The majority of IoT/IIoTs deployed in smart cities generate large sets of data, which can be perfect for many applications.

But, to turn this data into something meaningful, it needs to be processed and delivered on time. A smart’s city traffic monitoring system, for example, uses sets of IoT sensors and video cameras to collect field data, and then a remote high-end server or human agent to perform data analytics. In this case, data processed in real-time can be used to proactively monitor and quickly identify potential traffic congestion or to provide security surveillance.

Smart city projects can integrate a wide number of newly available endpoints from IoT, IIoT, sensors, video cameras, monitors, or actuators at the network edge or branch office, and collect a massive amount of rich data. But what is the value of this data, if it can’t be transported when needed?

Traditional WANs in Smart City Applications

Most large-scale smart city applications are leveraging existing Wide Area Networks (WAN) to connect these IoT/IIoT endpoints deployed across large geographic areas. One of the most popular mediums for connecting WAN includes the Internet and VPNs. Although these endpoints need to be deployed across key geographical locations, oftentimes they lack reliable and available Internet access.

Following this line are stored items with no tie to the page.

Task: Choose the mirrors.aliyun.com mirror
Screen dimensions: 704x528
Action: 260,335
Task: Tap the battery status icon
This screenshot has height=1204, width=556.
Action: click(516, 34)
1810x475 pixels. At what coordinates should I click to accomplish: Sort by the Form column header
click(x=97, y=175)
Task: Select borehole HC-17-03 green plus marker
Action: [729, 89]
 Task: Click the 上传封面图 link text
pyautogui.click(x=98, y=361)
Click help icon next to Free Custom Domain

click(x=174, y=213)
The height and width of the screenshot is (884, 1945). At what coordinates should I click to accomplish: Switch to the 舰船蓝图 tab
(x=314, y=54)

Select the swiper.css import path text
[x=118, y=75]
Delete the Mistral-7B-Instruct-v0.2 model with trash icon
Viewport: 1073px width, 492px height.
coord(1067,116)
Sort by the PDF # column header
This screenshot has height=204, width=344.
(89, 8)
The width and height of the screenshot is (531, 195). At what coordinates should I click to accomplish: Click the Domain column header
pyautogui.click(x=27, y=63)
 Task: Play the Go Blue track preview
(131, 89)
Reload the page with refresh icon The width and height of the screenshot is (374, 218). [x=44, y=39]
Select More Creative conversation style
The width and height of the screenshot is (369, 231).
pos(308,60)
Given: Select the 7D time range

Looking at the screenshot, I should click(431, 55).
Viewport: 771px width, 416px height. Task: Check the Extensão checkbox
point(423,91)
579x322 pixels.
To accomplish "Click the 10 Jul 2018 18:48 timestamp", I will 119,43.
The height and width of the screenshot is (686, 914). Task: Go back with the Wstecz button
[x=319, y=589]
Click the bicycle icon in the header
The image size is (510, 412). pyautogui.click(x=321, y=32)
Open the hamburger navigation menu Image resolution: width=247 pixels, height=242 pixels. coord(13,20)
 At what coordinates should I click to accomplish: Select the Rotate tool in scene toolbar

This is where WAN would fit, as it can provide the necessary protocols and techniques to connect these endpoints across cities, states, and even countries. Unfortunately, the backend WAN infrastructure supporting IoT communications is still very rigid. For example, when MPLS is used in cities to interconnect geographically distributed IoTs, it can quickly be overwhelmed by the vast amount of endpoints and data.

A simple smart street lamp may generate some data about its lightning and sensing status, and probably also help with weather reports, and send information back with wired WAN technology. But an entire highway filled with street lamps generating data can make the approach a bit more challenging.

Re-adjusting MPLS to scale the new data demand will entail higher costs and provisioning time.

The Need for Preparing Data at the Edge

Having more raw data is like having more crude oil. For example, a gas station getting tons of crude oil would need to spend more on storage and transportation, but wouldn't be capable of serving crude oil to vehicles. This is why oil refineries are close to oil production sites. The same as data. It is wonderful to have more data, and sensors that generate it, but without a “data refinery,” any unprepared system will be quickly overwhelmed. To turn data into a useful commodity, it must also be cleaned up, correlated, aggregated, organized, and sent for “consumption” — on time.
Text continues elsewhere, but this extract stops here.